Regarding Crosspoint’s free exercise claims, the federal district court concluded that Maine’s amendments to the MHRA were done for legitimate interests, namely, preventing discrimination in education. Moreover, Maine’s decision to add further protections to the MHRA aligned with similar Maine laws on employment, housing, and education, which likewise prohibit sexual orientation/gender identity discrimination, but also generally exempt religious organizations that do not receive public funding. The court found that the MHRA provisions were reasonably related to the state’s interest in preventing discrimination and applied generally to all schools receiving public funding.[98] Although Crosspoint did not prevail in its challenges to the MHRA, the district court did explain that this case presents new constitutional questions that the appellate court will likely eventually resolve.[99] Both cases are being appealed to the First Circuit.[100]
Discussion
While the current Supreme Court seems to have moved in another direction when it comes to free exercise jurisprudence, it is unclear whether a state’s interest in protecting all children from discrimination would outweigh religious rights. As Professor Tebbe wrote after Carson v. Makin: “With respect to public funding of religion, the separation of church and state has all but disappeared, without a bang or even a whimper.”[101] The cases from Colorado and Maine might provide further guidance on whether or not religious rights have been truly elevated above any other rights.

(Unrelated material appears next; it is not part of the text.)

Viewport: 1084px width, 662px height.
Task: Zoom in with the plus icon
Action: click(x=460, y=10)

Although the Maine and Colorado decisions are asking a different legal question than what was raised in the earlier decisions discussed, these recent cases are particularly significant because they are the first to analyze whether state law can prohibit discrimination in private religious schools after Trinity, Espinoza, and Carson. Indeed, after Trinity, Espinoza, and Carson, some observers contended that a private religious schools’ free exercise rights might override students’ civil rights.[102] The Tenth Circuit’s decision and the two federal district court decisions from Maine suggest that this may not hold entirely true.

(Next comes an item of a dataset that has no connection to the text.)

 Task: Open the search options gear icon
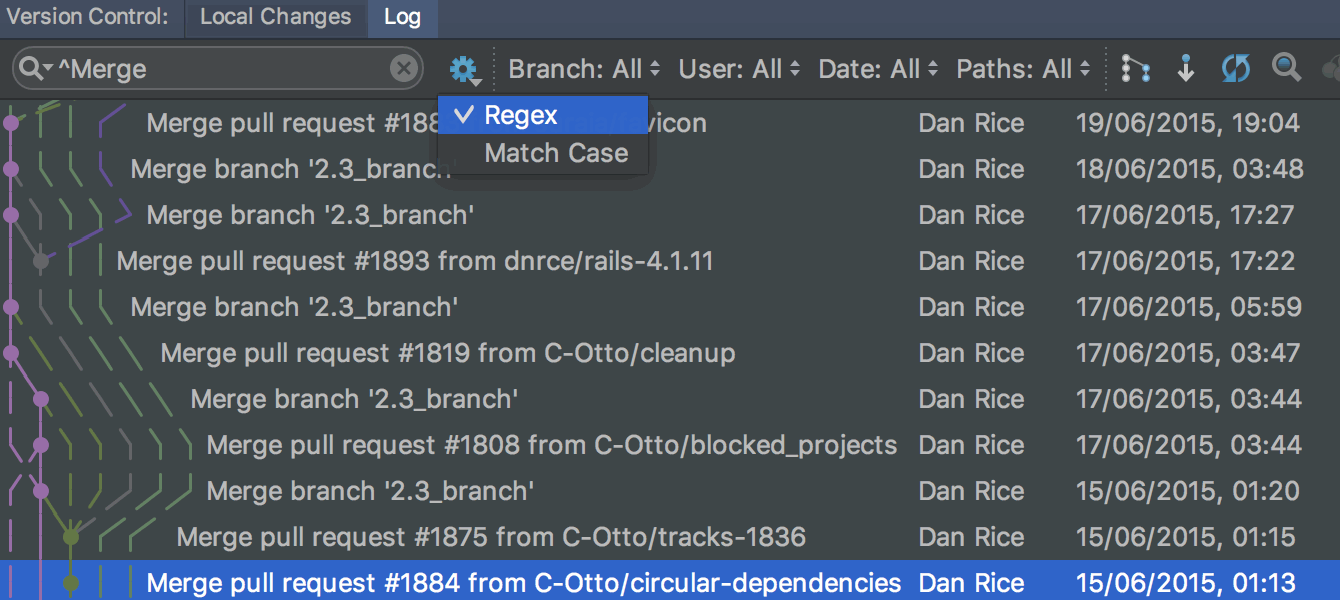click(463, 69)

It is important to highlight that the Court has long observed that states have a compelling or important interest in protecting its citizens from invidious discrimination, even by private parties.[103] Moreover, the Free Exercise Clause does not demand a state provide financial assistance that inflicts discriminatory harm on its fellow taxpayers.[104] For example, in the past, private schools[105] and private religious schools[106] that discriminated based on race due to sincerely held religious beliefs lost their free exercise cases. To illustrate, both a private religious university and a private religious K-12 school barred Black students from enrolling due to the schools’ sincerely held religious beliefs.[107] When the IRS threatened to suspend the schools’ tax-exempt status, the two private religious schools sued. The Supreme Court rejected the schools’ free exercise arguments and found that the government has a “fundamental, overriding interest in eradicating racial discrimination in education.”[108] It should be noted that the preschools involved in the Tenth Circuit opinion discussed did not appreciate being compared to segregation academies. The Tenth Circuit disagreed with the preschools, finding the comparison to be a “purely legal one.”[109]

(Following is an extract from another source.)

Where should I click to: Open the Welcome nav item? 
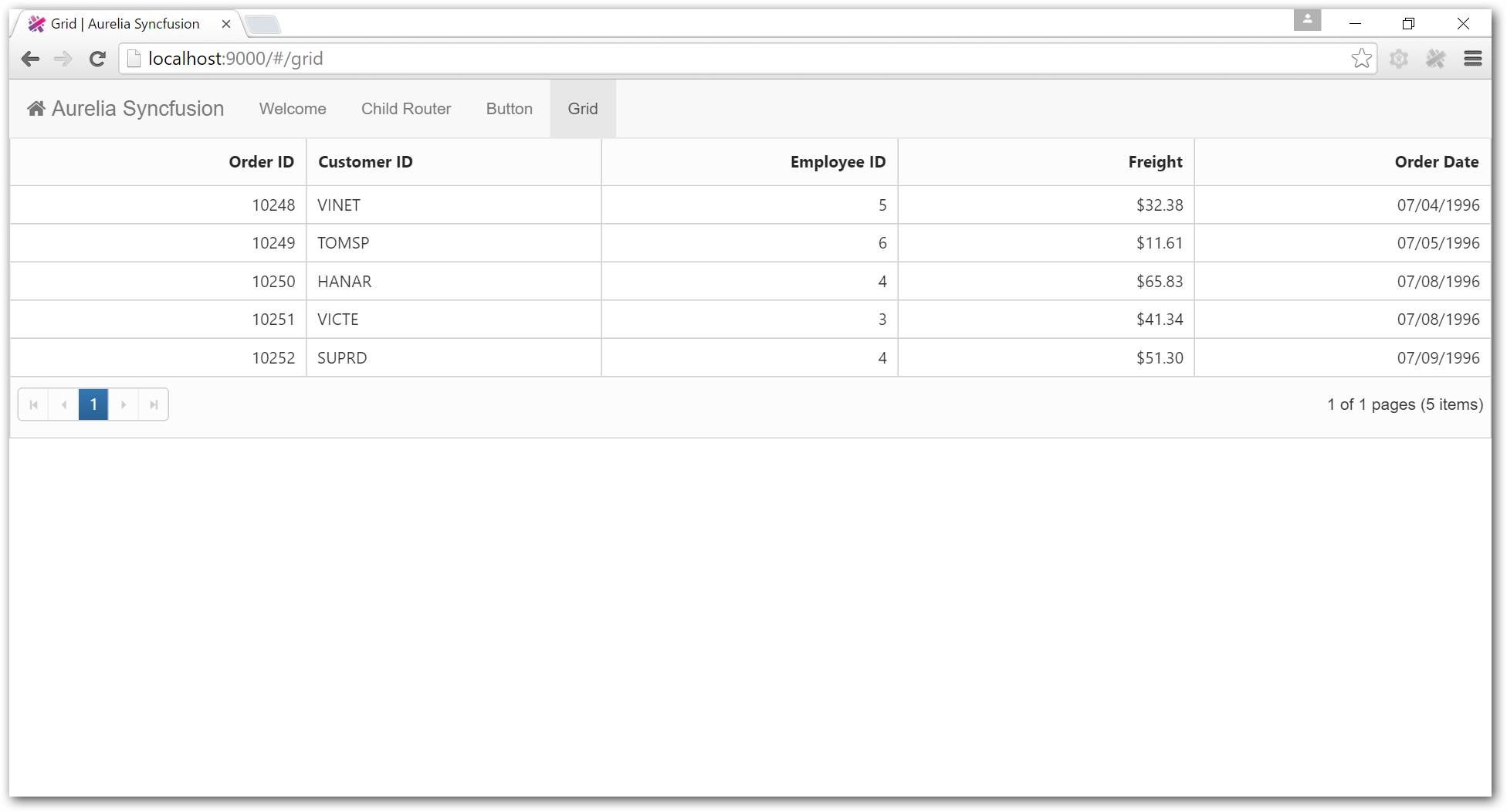point(293,109)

Likewise, in a subsequent case involving a child custody matter, the Supreme Court observed that “the Constitution cannot control such prejudice . . . neither can it tolerate them. Private biases may be outside the reach of the law, but the law cannot, directly or indirectly, give them effect.”[110] To be sure, the constitutional guarantee of religious freedom is not an entitlement to “general immunity from secular laws.”[111] As underscored in Employment Division v. Smith, anything to the contrary would “make the professed doctrines of religious belief superior to the law of the land, and in effect . . . permit every citizen to become a law unto himself.”[112] In a country characterized by extensive religious diversity, the wide range of beliefs among the population makes it unavoidable that certain secular laws may conflict with or offend some individuals’ religious convictions concerning race, sexual orientation, or faith. Hopefully the Court will eventually find that a state has discretion to condition the receipt of public funds to ensure the money is used in a manner consistent with state policies. State power could be diminished if a private religious school that receives taxpayer money is allowed to engage in discriminatory practices that conflict with state law.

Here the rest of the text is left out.